Il fumo della libertà: da Bernays al Canada, la stessa truffa

Una sigaretta accesa non è quasi mai solo un gesto. Nel 1929 era un’operazione di marketing per vendere tabacco; nel 2026 è un’operazione di marketing per vendere un dissenso artificiale. Se non vedi il filo che unisce New York a Teheran, non sei libero: sei un consumatore di narrazioni.

La tecnica: Associare il vizio alla virtù

Nel 1929, Edward Bernays – nipote di Freud – doveva raddoppiare i profitti della American Tobacco Company. Il problema? Le donne non fumavano in pubblico. Bernays non parlò di gusto o tabacco, ma di potere. Durante la parata di Pasqua a New York, fece accendere a delle modelle le “Torce della Libertà“.

L’inganno fu perfetto: convinse le donne che acquistare un prodotto che crea dipendenza fisica fosse un atto di autodeterminazione contro il patriarcato. La verità era più squallida: stavano solo comprando un prodotto su ordine di un ufficio marketing.

La replica: La sigaretta come brand del 2026

Oggi l’algoritmo richiede nuovi contenuti per vecchi schemi. Il video dell’attivista che si accende una sigaretta bruciando l’effigie del leader iraniano sta invadendo i social.

Ma la decodifica non mente:

Il set: Non siamo a Teheran sotto i proiettili, ma in Canada.

Il remake: Il gesto ricalca chirurgicamente l’estetica del 2022. Non è un’urgenza, è un formato collaudato che garantisce like e traffico dati.La trappola: Mentre ammiri la foto, il sistema ti sta vendendo una “ribellione da salotto” che anestetizza la tua capacità di analisi politica reale.

L’industria del consenso

La differenza tra il 1929 e oggi è solo tecnologica. Ieri servivano i giornali per spacciare il fumo come emancipazione, oggi bastano i social per spacciare una performance in Canada come rivoluzione iraniana. In entrambi i casi, l’obiettivo è lo stesso: orientare la massa attraverso l’emozione, impedendole di vedere la struttura del potere.

Ordine di marcia:

L’indipendenza intellettuale non si dichiara, si pratica.

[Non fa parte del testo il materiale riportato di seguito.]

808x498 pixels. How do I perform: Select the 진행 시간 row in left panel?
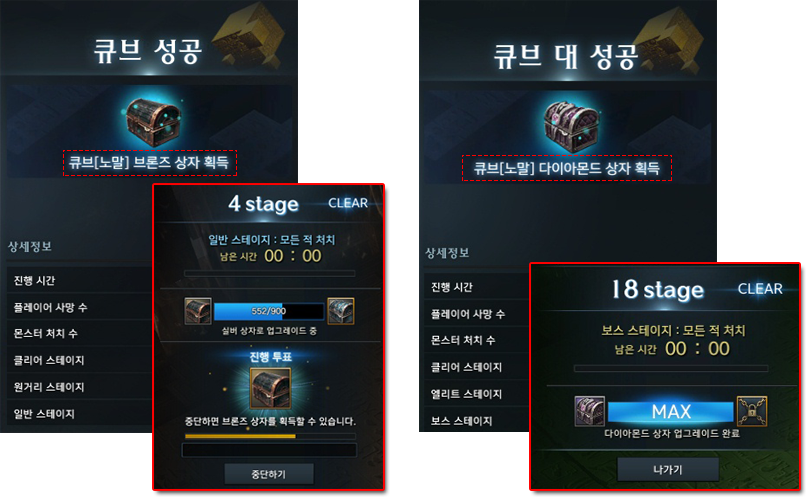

Dubita dell’estetica: Se un’immagine di “resistenza” sembra un set cinematografico, probabilmente lo è.

Segui i flussi: Chiediti chi guadagna visibilità e dati da questa condivisione massiccia.

Verifica la fonte: Non accettare la cronaca decontestualizzata.

La trincea della dignità non si difende con un like a una messinscena, ma con la disciplina del dubbio. Smettete di respirare il fumo degli altri.